Candied fruit is fruit that has been candied by drawing cell water out of the fruit and replacing that water by sugar.
The “great” candied fruits are figs, mandarin oranges, melons, pears, plums and pineapple. The French call these candied fruits the “fruits nobles”. The bulk of the industry, however, is candied cherries.
Candied fruit is sold in tubs and sealed boxes, mixed or as separate fruits.

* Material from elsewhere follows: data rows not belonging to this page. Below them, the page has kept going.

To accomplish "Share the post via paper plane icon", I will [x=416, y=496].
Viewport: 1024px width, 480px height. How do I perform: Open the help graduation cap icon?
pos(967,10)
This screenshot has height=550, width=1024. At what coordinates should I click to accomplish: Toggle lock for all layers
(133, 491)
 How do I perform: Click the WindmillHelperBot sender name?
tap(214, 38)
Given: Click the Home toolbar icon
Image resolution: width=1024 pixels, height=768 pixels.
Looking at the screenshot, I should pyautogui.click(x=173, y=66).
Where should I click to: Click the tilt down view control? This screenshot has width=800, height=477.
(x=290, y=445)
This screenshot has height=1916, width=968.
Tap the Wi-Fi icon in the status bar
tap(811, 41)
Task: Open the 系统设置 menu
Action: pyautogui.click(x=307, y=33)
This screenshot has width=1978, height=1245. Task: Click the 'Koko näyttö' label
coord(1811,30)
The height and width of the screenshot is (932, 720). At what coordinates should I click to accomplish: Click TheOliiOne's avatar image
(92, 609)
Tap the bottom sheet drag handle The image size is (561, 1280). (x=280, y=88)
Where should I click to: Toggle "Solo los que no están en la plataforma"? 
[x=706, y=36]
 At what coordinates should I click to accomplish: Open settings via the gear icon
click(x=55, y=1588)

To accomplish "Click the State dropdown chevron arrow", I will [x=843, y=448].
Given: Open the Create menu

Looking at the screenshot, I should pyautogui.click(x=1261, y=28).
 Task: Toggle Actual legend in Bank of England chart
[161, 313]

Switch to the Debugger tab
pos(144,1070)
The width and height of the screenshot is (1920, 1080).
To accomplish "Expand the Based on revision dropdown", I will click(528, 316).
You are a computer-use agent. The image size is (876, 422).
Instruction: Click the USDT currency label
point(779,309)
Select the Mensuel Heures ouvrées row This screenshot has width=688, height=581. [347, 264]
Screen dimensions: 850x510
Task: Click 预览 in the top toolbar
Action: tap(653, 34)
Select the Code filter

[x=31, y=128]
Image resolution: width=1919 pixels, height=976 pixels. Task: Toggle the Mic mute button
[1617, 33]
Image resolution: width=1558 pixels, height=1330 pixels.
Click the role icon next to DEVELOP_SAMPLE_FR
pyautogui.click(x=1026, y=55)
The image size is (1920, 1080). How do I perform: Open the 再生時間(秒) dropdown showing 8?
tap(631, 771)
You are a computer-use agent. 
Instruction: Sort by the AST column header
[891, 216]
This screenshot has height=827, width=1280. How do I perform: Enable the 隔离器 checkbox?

In France, candied fruit is considered a culinary art and a great delicacy.
Making candied fruit
In making candied fruit, it is better to use fruit that is just ripe. Dried fruit can also be used. Starting from dried fruit takes two-thirds less time, but it does need to be rehydrated first. The candying process can take 6 to 14 days, or even several months. You put whole small fruits, or chopped larger fruits, into a sugar syrup, and gradually day by day increase the strength of the sugar syrup. The sugar syrup pulls the water out of the cells in the fruit, because sugar attracts water, and the water that leaves the cells gets replaced by the sugar. The process must be gradual or the fruit will shrivel and toughen.
Limes cannot be candied successfully at home; an enzyme in their rind will darken them and break them down. Commercially, though, it can be done, and both candied lime slices and candied lime peel (or zest) are available.
Candied fruit as a “catch-all” term
The term “candied fruit” is often used casually as a catch-all phrase for candied fruit, crystallized fruit (aka frosted fruit), and glazed fruit (aka glacé fruit).
Candied fruit is fruit that has been candied as described above. The two latter are actually different products. Crystallized fruit is fruit that has been frosted with caster sugar. Glazed fruit is fruit that has been coated or shipped in a sugar syrup.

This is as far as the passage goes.